C. Motion in Limine No. 3 to bar Alien Rugg from conducting the examination of Steven Bauer at trial
  For its last motion in limine, Steadfast seeks an order barring Alien Rugg, Imperial's lead attorney, from conducting the examination of Steadfast witness Steven Bauer at trial. Steadfast argues that Rugg will, in essence, be acting as both an advocate and a witness if he is allowed to cross-examine Bauer.

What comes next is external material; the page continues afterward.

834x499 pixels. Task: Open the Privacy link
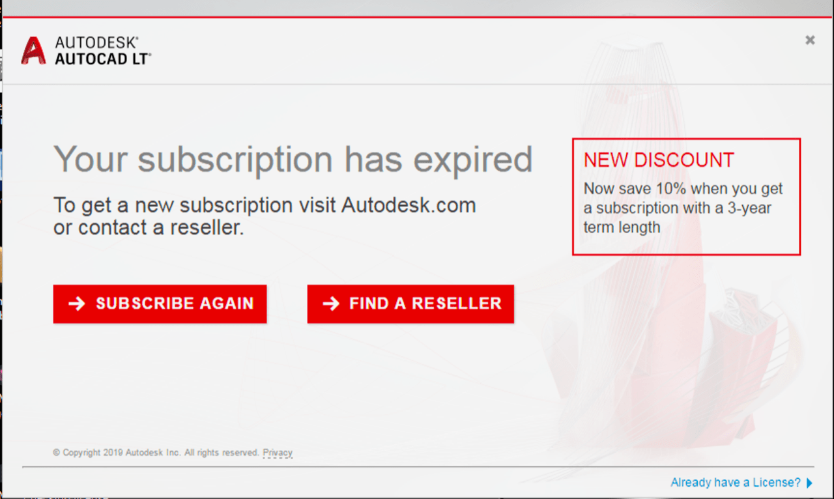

At least part (if not most) of Rugg's examination of Bauer is expected to center on issues as to which Rugg has personal knowledge, particularly a meeting that took place Page 14 in Tulsa, Oklahoma where both Rugg and Bauer were present (also present at the meeting was, among others, Steadfast's former lead counsel Howard Epstein).*fn6

  The Local Rules for the Northern District of Illinois provide that "a lawyer shall not act as an advocate at trial . . . if the lawyer knows or reasonably should know that the lawyer may be called as a witness therein. . . ." N.D. Ill. L.R. 83.53.7(a). This is not exactly the situation here, as Imperial did not call Rugg as a witness at the first trial and will not do so in the second trial, and Steadfast has never listed Rugg as a witness to be called at trial. Therefore, Steadfast's argument instead centers on its belief that Rugg will be introducing his own testimony concerning the meeting at issue through his cross-examination of Bauer. As one court has described this problem,

[T]he "attorney as witness" problem arises not only when an attorney testifies, but also when an attorney puts his own credibility at issue by questioning the witness about alleged conversations between that witness and himself. Such questioning, without the attorney's formal testimony, may create an improper inference in the minds of the jury. This situation is known as the "unsworn witness" problem, and it is by itself an adequate grounds for disqualification.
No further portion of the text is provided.